Finding the Best Answer
Given all the various advantages and drawbacks, which of these three password management approaches can offer your organization the best, most complete and most cost effective password management option? The best answer probably involves some combination of all three. For example, you may want to use back-end synchronization to simplify password management across a few core systems, implement a Web access management product to deliver a unified portal environment for users and then extend those password management capabilities using an enterprise single sign-on implementation. As long as these different password management components and technologies can all tap into your identity management framework, they can work together to provide the best possible answer for dealing with password-related challenges.
Extending and Enhancing Password Management with Novell SecureLogin
Enterprise single sign-on—working closely with an identity management system like Novell Identity Manager—often provides the fastest and most cost-effective way to enhance and extend your existing password management infrastructure. Novell SecureLogin offers a number of unique advantages that make it an especially attractive option. First, it's designed specifically to integrate easily with existing identity management and access management infrastructures, so it can add value quickly without forcing you to rip and replace your existing synchronization or Web access management systems. Novell SecureLogin also simplifies and automates the process of enabling the complete spectrum of Web, Windows, Java, and terminal-based applications for single sign-on with a surprisingly flexible and intuitive point and click wizard, which eliminates the need for complicated scripting. Unlike traditional synchronization offerings, Novell SecureLogin allows you to link credentials for different clients of the same applications like Web and Windows Outlook clients. And finally, it includes audit-ready reporting capabilities that enhance your compliance efforts by making it easy to track and record all the systems and resources users access through the SSO system. These unique capabilities, and many others, make Novell SecureLogin an excellent addition to any identity-based system. And of course, Novell SecureLogin works especially well with other Novell password and identity lifecycle management products like Novell Identity Manager and Novell Access Manager.

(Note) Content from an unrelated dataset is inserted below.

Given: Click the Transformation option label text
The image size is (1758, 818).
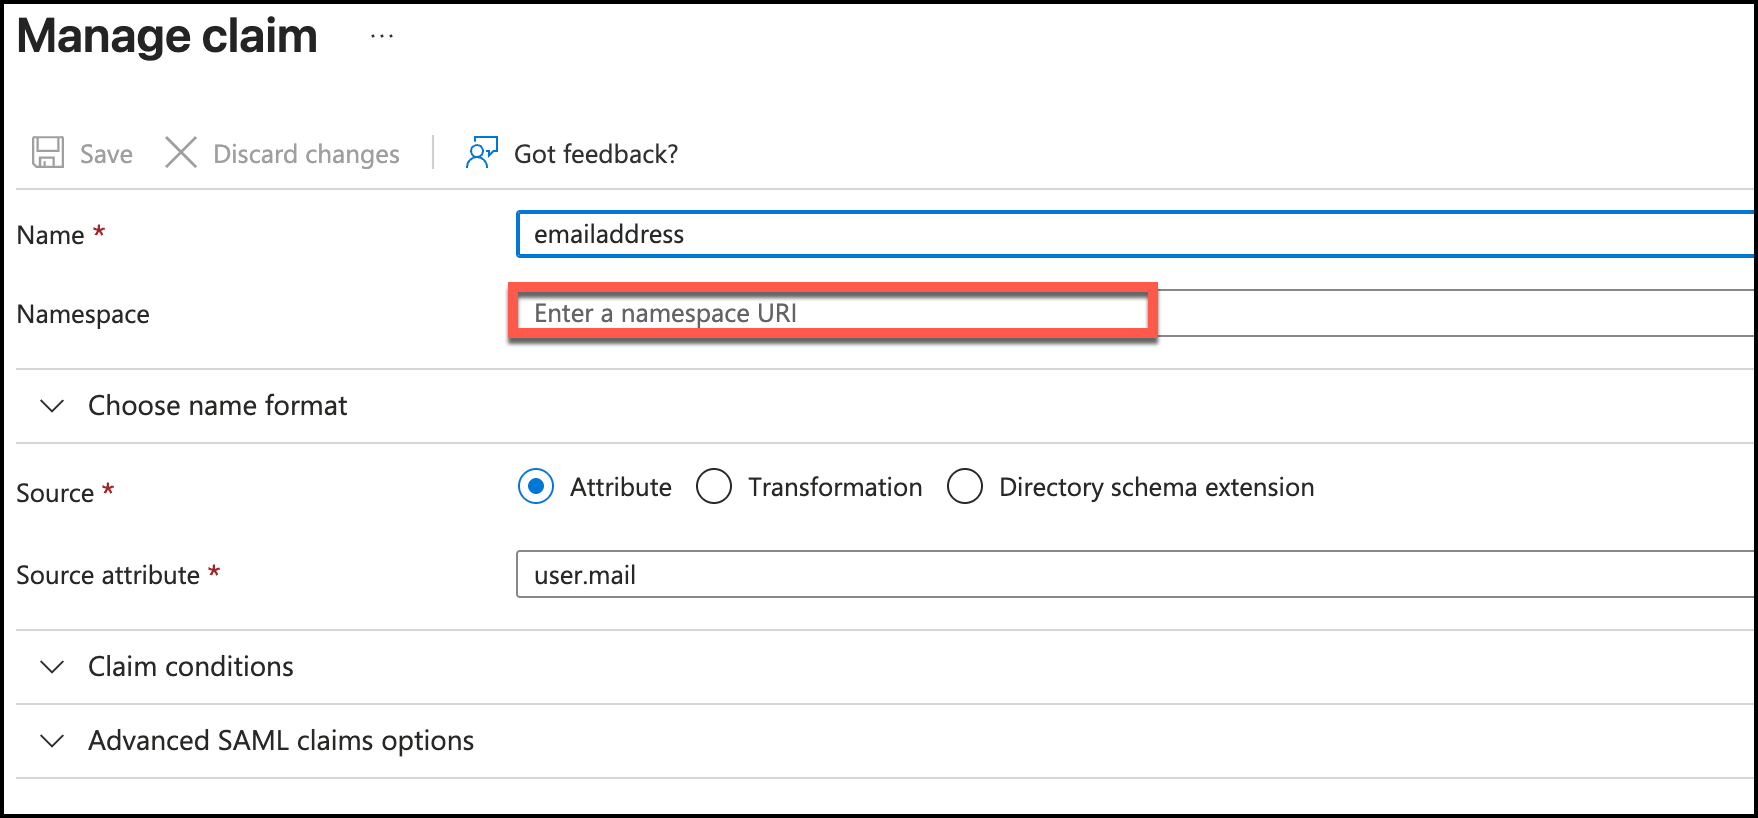Looking at the screenshot, I should tap(835, 487).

Take Control of Your Runaway Passwords
Passwords always have been and will probably always be a fact of IT life. But with a smart, nuanced approach to password management that leverages the right combination of identity lifecycle management, password synchronization, Web access management and enterprise single sign-on technology, you can overcome the challenges of managing, controlling and supporting passwords. Novell is ready to make that process as smooth and cost effective as possible with products like Novell Identity Manager, Novell Access Manager and Novell SecureLogin. (See Figure 1.)